Le mois de septembre est traditionnellement celui du Budget. Mais chut, il ne faut pas le dire ?

Gérard Darmanin arrive à l'Elysée
Gérard Darmanin arrive à l'Elysée © Maxppp / Yonn Valat

Le projet de loi de finances pour 2020 sera présenté officiellement le 25 septembre, les derniers arbitrages sont en cours, mais le gouvernement, une nouvelle fois, veut en faire un non-événement. Il en parlera peu et ça, Emmanuel Macron l’a théorisé dès son élection : le Budget pour lui est un sujet ennuyeux, anxiogène puisque les comptes publics sont dans le rouge depuis 40 ans. Cela n’intéresse pas grand monde – hormis quelques spécialistes grisâtres enchaînés à leurs tableaux Excel, et je me range dans cette catégorie ! 

En 2017, le gouvernement s’était débrouillé pour enserrer la présentation du Budget entre l’annonce de cinq réformes plus médiatiques ; l’année dernière, l’affaire du prélèvement à la source de l’impôt était tombé à pic. Eh bien, cette année, les retraites vont jouer ce rôle, avec un seul message sur le Budget : la baisse de l’impôt sur le revenu pour les ménages modestes à hauteur de 5 milliards d’euros. 

Pour le reste, ce sera de la politique. C’était amusant à l’Université d’été du Medef la semaine dernière. Mercredi, Bruno Le Maire confirme les allègements de cotisations sociales pour les entreprises ; Jeudi, Gérald Darmanin, aux comptes publics, choisit une autre ligne, il invite haut et fort les patrons à ne pas se montrer égoïstes, à ne pas être trop gourmands, et surtout, il le fait largement savoir, il le répète le vendredi dans les médias – façon de marteler l’acte 2 du quinquennat, plus proche des Français. 

La com' sera moins sur la compétitivité, et plus sur les crédits éducation et police, qui augmenteront. 

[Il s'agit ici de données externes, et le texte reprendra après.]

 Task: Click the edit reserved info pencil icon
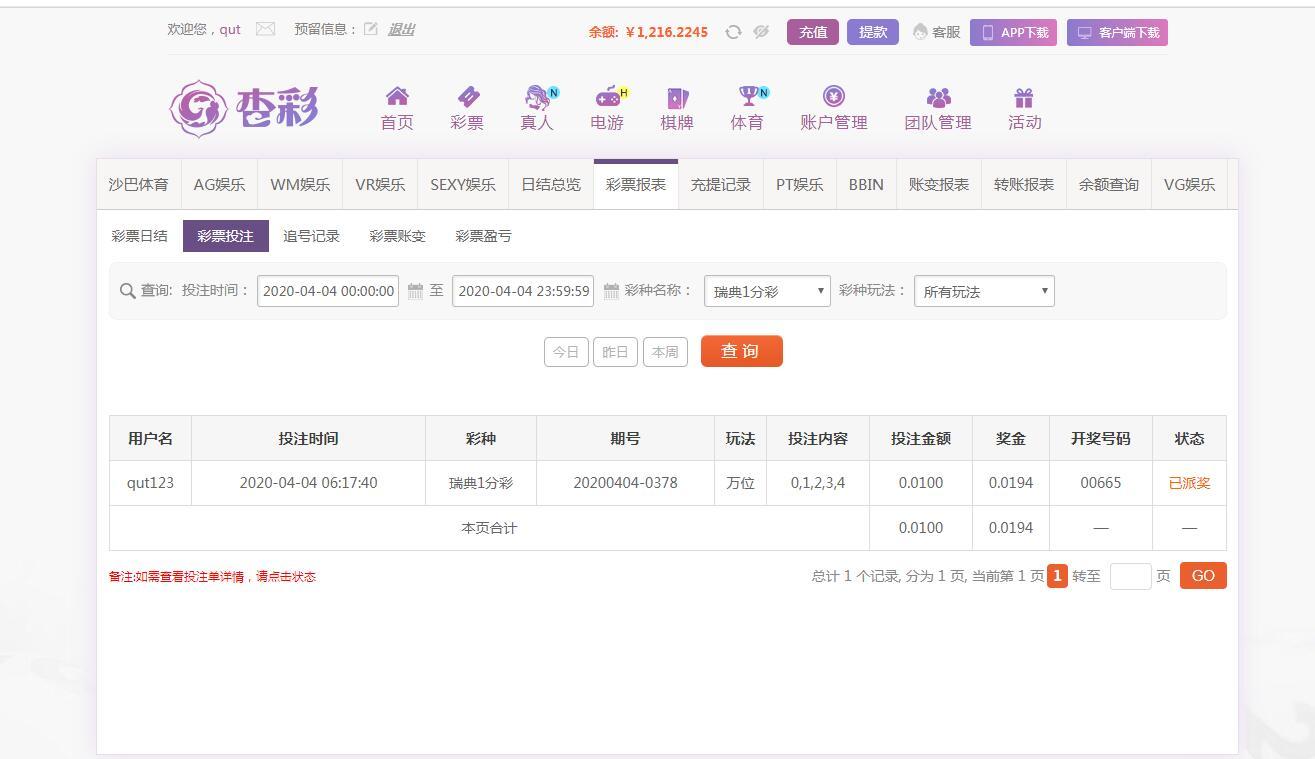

Mais que dit votre tableau Excel ?

 Il dit qu’Emmanuel Macron a renoncé à faire évoluer les effectifs des fonctionnaires comme il l’avait dit en 2017 et que cela se verra dans ce Budget (sur les fonctions d’Etat, la France est à peu près au même niveau que ses voisins).

Il dit que certaines économies sont encore en balance, et qu’on ne sait pas lesquelles. 

Il dit que la première étape de la suppression de la taxe d’habitation pour les 20% les plus aisés n’aura pas lieu l’an prochain, mais en 2021.

Il dit enfin que le déficit public sera calé autour de 2% du PIB, que le chiffre exact n’est pas encore connu, que tout le monde a l'air de s'en moquer totalement mais que la crédibilité de la France en Europe en dépendra quand même.